SAINT-LÉONARD : UN ARRONDISSEMENT MARQUÉ PAR LE CHANGEMENT

L’arrondissement de Saint-Léonard a été le lieu d’importants bouleversements au niveau de sa démographie depuis la deuxième moitié du XXe siècle. Malgré ses apparences de quartier paisible et familial, ce secteur a connu de nombreuses transformations en quelques décennies et celles-ci ne cesseront pas de sitôt.

En 1956, on comptait 925 résidents dans la ville de Saint-Léonard-de-Port-Maurice. Moins de vingt ans plus tard, en 1971, ce nombre grimpe de façon fulgurante pour atteindre 52 040 résidents dans cette ville désormais simplement nommée Saint-Léonard.

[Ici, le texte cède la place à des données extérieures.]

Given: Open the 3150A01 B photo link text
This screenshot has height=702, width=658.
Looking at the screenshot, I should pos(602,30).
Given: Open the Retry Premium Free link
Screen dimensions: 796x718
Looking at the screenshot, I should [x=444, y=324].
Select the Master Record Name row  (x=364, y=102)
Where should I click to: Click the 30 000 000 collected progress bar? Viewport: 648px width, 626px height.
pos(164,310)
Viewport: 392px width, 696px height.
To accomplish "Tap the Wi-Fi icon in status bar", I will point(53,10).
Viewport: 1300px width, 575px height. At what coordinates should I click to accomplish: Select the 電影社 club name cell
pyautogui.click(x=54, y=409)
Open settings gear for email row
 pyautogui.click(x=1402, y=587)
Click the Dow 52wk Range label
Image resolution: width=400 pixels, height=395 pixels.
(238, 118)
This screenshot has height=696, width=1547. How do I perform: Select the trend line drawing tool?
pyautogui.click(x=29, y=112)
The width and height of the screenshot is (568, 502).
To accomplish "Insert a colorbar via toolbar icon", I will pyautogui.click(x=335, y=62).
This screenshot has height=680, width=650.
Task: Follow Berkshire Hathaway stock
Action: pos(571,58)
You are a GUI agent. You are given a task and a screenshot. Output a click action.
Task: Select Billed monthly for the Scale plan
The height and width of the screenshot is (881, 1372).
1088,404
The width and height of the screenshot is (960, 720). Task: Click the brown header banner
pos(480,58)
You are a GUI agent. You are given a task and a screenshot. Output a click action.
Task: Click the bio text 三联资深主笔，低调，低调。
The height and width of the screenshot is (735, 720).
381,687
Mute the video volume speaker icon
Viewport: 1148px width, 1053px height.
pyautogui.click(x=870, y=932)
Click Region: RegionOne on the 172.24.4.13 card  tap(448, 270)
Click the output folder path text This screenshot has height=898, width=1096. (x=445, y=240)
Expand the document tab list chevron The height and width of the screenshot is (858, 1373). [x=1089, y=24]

D’importants chantiers résidentiels ont été entrepris durant ces quelques années et les vagues d’immigration en provenance de l’Italie font accroître les rangs des familles qui viennent s’y installer.

« Je suis née en 1965 à Saint-Léonard. Nous, on était quatre enfants, avec les grands-parents qui vivaient au deuxième étage. Tout le monde était francophone sur notre rue et on a vu arriver les vagues d’immigration italiennes dans le quartier », raconte Suzanne De Larochellière, conseillère d’arrondissement. Cette dernière se remémore comment la cohabitation entre les Québécois de diverses origines s’est faite naturellement. « On allait chez la grand-mère des voisins, la « nonna », qui nous faisait des toasts au Nutella. On jouait dans les champs en arrière de chez nous, petits Québécois et Italiens, tous ensemble. »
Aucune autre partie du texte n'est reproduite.